Twierdził on bowiem, że Ziemia przyciąga jabłko jako całość, to znaczy, że każdy atom Ziemi przyciąga każdy atom jabłka i odwrotnie. Tak też dzieje się w kosmosie, każde ciało niebieskie przyciąga swoje sąsiednie. Gdyby nie te ciążenie, już dawno Ziemia albo inna planeta by powę- drowała w siną dal.
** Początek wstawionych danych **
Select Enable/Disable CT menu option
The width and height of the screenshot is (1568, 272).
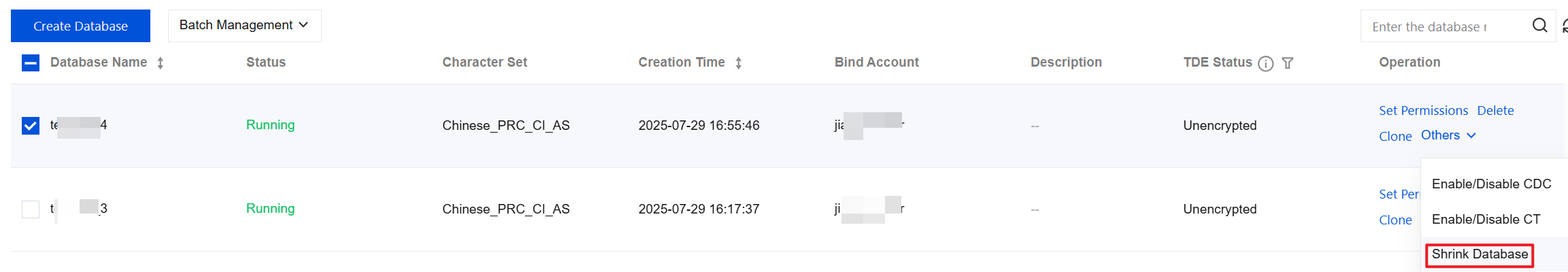click(1486, 220)
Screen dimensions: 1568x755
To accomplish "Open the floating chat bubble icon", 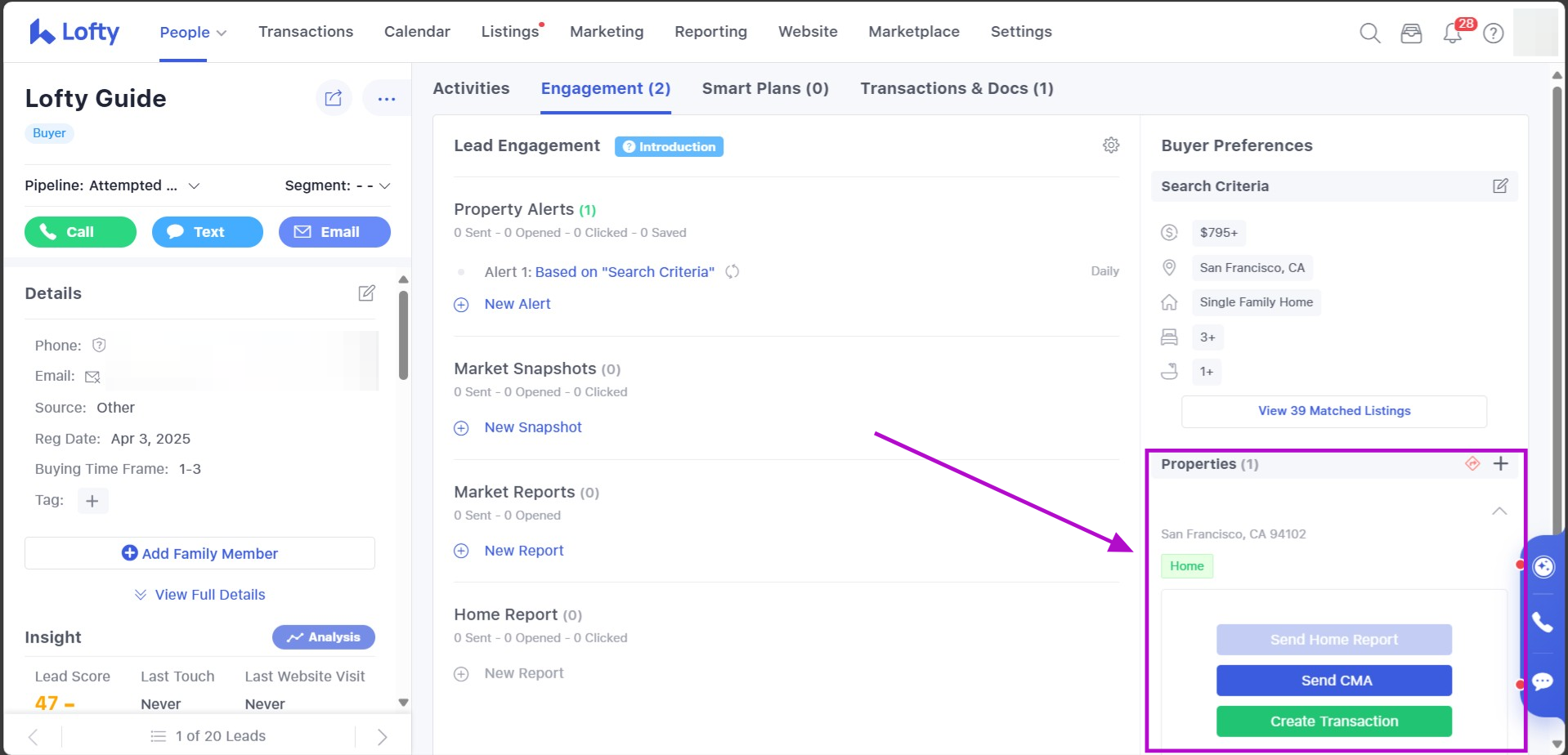I will [x=1543, y=681].
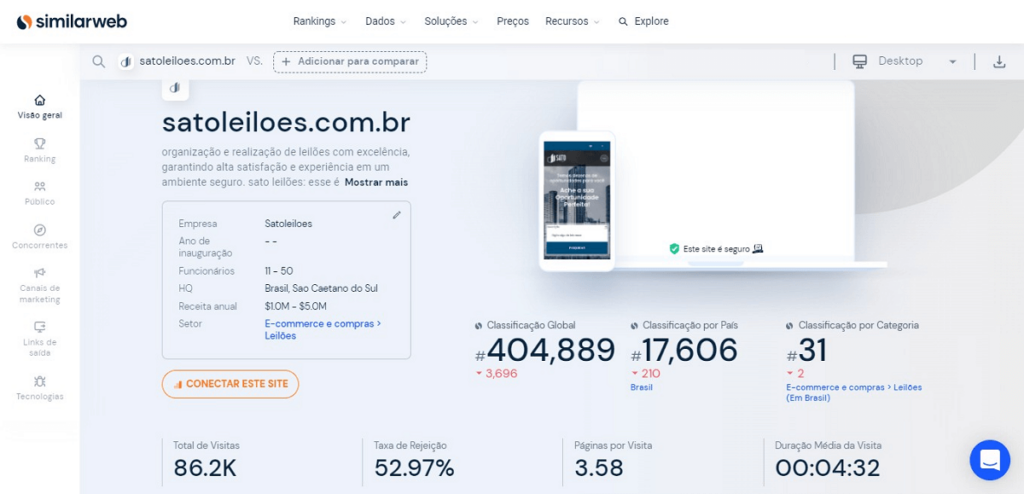Expand the Dados menu
This screenshot has width=1024, height=494.
click(385, 21)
Prawo „wzajemnego przyciągania się ciał” Newtona utrzymywało się przez prawie 250 lat. Wszyscy po nim sławni naukowcy kierowali się jego stwierdzeniami i tezami, aby dowiedzieć się czegoś więcej o grawitacji. Wszystko jednak się zmieniło na początku XX wieku, po opublikowaniu czterech słynnych prac naukowych Alberta Einsteina, ze słynnym jego powiedzeniem „Bóg nie gra w kości z Wszecliświatem” - co było pokazaniem, że wszystko rządzi się określonymi prawami. Jego słynna teoria względności głosiła, że ciało materialne zakrzywia przestrzeń, co znaczyło, że ciało spada w jego kierunku. Te nowiny i doniesienia zmieniły sposób myślenia o ciążenia W twierdzeniach Einsteina można się dowiedzieć, że nawet światło bez masy poddaje się grawitacji.
Jak każde zjawisko oraz rzecz ma swoje zalety i wady. Bez grawitacji moglibyśmy np. bez trudu wnieść się w powietrze, lecz bez przyciągania wzajemnych ciał, dawno by Słońce wpadło na Ziemię. Dla bezpieczeństwa cywilizacji oraz całego świata człowiek nie powinien zanadto się ingerować w prawa fizyki i chemii.